### Text provided
=== Begin Enclosure ===

The number of Us in each sequencing read is drawn from a binomial distribution with number of trials
equal to the read length and probability of each nucleotide being a U drawn from a beta distribution. Each read is assigned to the
new or old population according to a Bernoulli distribution with p = fraction new. The number of
mutations in each read are then drawn from one of two binomial distributions; if the read is assigned to the
population of new RNA, the number of mutations are drawn from a binomial distribution with number of trials equal
to the number of Us and probability of mutation = `p_new`

; if the read is assigned to the population of old RNA,
the number of mutations is instead drawn from a binomial distribution with the same number of trials but with the probability
of mutation = `p_old`

. `p_new`

must be greater than `p_old`

because mutations in new RNA
arise from both background mutations that occur with probability `p_old`

as well as metabolic label induced mutations

Simulated read counts should be treated as if they are spike-in and RPKM normalized, so the same scale factor of 1 can be applied to each sample when comparing the sequencing reads (e.g., if you are performing differential expression analysis).

Function to simulate a `bakRData`

object according to a realistic generative model

## Examples

```
# \donttest{
# 2 replicate, 2 experimental condition, 1000 gene simulation
sim_2reps <- Simulate_bakRData(ngene = 1000, nreps = 2)
# 3 replicate, 2 experimental condition, 1000 gene simulation
# with 100 instances of differential degradation kinetics
sim_3reps <- Simulate_bakRData(ngene = 1000, num_kd_DE = c(0, 100))
# 2 replicates, 3 experimental condition, 1000 gene simulation
# with 100 instances of differential degradation kinetics in the 1st
# condition and no instances of differential degradation kinetics in the
# 2nd condition
sim_3es <- Simulate_bakRData(ngene = 1000,
nreps = 2,
num_conds = 3,
num_kd_DE = c(0, 100, 0))
# }
```

=== End Enclosure ===

### Directions
• a. According to the documentation, why must `p_new` be greater than `p_old`? Answer in one to three sentences.
• b. Reproduce verbatim the portion of the documentation between "because mutations in" and "differential expression analysis).", inclusive.

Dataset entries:
=== Begin Enclosure ===

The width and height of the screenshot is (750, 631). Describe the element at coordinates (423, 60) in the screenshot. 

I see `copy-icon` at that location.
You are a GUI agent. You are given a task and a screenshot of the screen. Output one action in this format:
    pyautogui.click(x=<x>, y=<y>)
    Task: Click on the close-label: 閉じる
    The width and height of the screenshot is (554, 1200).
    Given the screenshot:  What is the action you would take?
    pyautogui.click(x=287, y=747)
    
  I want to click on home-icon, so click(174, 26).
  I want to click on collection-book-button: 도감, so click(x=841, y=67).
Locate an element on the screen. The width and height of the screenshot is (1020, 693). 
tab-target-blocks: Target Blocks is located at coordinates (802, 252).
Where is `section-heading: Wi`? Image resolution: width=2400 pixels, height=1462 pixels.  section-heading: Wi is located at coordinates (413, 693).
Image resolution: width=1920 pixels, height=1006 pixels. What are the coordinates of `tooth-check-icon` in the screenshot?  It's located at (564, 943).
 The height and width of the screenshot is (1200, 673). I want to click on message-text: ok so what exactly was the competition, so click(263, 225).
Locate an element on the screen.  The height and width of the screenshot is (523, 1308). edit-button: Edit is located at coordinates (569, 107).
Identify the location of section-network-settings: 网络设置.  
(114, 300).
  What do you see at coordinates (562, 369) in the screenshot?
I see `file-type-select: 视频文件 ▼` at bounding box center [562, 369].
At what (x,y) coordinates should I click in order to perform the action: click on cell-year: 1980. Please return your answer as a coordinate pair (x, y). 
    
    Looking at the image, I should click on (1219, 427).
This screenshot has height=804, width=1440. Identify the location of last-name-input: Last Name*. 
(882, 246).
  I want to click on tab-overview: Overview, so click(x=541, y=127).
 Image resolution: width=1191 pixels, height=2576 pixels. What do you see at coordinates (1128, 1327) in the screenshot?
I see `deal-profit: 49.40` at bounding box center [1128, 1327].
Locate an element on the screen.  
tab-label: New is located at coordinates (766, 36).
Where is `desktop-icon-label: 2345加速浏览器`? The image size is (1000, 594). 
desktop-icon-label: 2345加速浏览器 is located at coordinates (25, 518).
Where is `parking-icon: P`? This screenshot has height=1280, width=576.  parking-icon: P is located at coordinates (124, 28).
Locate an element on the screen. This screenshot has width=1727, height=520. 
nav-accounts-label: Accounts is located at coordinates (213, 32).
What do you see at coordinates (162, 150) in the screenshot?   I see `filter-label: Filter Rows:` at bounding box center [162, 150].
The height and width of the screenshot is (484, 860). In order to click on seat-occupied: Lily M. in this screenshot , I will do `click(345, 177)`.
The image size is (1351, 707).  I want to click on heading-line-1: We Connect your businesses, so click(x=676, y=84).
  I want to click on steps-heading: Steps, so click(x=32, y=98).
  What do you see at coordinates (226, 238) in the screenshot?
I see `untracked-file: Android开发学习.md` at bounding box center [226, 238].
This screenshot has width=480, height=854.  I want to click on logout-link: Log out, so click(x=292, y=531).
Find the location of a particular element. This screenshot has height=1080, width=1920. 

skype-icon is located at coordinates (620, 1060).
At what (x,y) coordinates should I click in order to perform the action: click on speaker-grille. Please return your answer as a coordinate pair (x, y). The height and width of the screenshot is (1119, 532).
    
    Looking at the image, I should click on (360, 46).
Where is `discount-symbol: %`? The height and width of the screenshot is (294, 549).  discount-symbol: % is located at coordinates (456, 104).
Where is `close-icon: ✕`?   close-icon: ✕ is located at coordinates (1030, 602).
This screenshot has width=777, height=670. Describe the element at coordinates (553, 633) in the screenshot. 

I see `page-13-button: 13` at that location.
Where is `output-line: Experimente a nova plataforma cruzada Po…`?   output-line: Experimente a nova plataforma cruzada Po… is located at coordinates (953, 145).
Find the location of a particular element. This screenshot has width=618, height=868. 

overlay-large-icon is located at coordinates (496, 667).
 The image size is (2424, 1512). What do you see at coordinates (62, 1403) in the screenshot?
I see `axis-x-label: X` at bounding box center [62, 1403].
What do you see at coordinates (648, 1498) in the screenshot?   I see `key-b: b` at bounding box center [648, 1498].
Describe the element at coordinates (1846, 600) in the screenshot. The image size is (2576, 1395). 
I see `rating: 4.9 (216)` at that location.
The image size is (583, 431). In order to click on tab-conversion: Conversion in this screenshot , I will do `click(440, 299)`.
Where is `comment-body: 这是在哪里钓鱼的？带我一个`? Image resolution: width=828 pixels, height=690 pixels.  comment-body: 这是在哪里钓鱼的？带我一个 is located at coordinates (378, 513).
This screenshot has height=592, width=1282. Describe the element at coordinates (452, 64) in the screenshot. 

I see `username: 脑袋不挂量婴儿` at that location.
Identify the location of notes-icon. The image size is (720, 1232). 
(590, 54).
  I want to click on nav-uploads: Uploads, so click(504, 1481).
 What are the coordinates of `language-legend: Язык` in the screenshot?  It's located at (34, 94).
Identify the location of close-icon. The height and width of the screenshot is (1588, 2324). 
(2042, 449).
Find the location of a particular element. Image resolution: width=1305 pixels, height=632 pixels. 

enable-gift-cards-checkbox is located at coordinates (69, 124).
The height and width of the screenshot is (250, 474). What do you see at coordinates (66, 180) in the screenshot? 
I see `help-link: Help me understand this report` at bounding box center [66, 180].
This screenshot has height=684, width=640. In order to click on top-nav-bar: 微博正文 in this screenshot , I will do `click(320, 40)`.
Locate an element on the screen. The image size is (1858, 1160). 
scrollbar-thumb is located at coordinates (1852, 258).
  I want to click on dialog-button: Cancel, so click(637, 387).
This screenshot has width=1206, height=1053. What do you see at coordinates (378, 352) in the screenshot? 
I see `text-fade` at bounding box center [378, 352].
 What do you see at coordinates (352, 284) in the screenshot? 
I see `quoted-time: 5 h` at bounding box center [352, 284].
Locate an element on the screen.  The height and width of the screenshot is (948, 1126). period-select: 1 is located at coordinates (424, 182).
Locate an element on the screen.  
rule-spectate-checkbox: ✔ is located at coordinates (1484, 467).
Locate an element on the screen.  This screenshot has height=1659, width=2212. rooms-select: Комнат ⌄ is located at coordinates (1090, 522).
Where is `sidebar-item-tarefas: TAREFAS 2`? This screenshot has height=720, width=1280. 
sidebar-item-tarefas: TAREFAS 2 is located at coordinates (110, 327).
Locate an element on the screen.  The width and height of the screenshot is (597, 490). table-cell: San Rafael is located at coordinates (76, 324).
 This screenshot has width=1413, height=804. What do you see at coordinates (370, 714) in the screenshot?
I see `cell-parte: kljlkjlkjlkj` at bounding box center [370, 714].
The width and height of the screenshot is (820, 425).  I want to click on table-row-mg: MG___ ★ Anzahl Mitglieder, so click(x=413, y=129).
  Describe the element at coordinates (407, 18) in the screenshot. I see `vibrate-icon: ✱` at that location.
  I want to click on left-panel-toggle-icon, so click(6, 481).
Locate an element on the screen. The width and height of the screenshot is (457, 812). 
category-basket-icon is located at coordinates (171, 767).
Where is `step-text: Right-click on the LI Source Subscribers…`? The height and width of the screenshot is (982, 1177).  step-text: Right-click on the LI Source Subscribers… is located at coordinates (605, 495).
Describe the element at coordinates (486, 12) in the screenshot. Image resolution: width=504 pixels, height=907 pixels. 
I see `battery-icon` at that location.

=== End Enclosure ===

### Responses by item number
• a. `p_new` must be greater than `p_old` because mutations in new RNA come from two sources. These are background mutations, which occur with probability `p_old`, and mutations induced by the metabolic label.

• b.
because mutations in new RNA
arise from both background mutations that occur with probability `p_old`

as well as metabolic label induced mutations

Simulated read counts should be treated as if they are spike-in and RPKM normalized, so the same scale factor of 1 can be applied to each sample when comparing the sequencing reads (e.g., if you are performing differential expression analysis).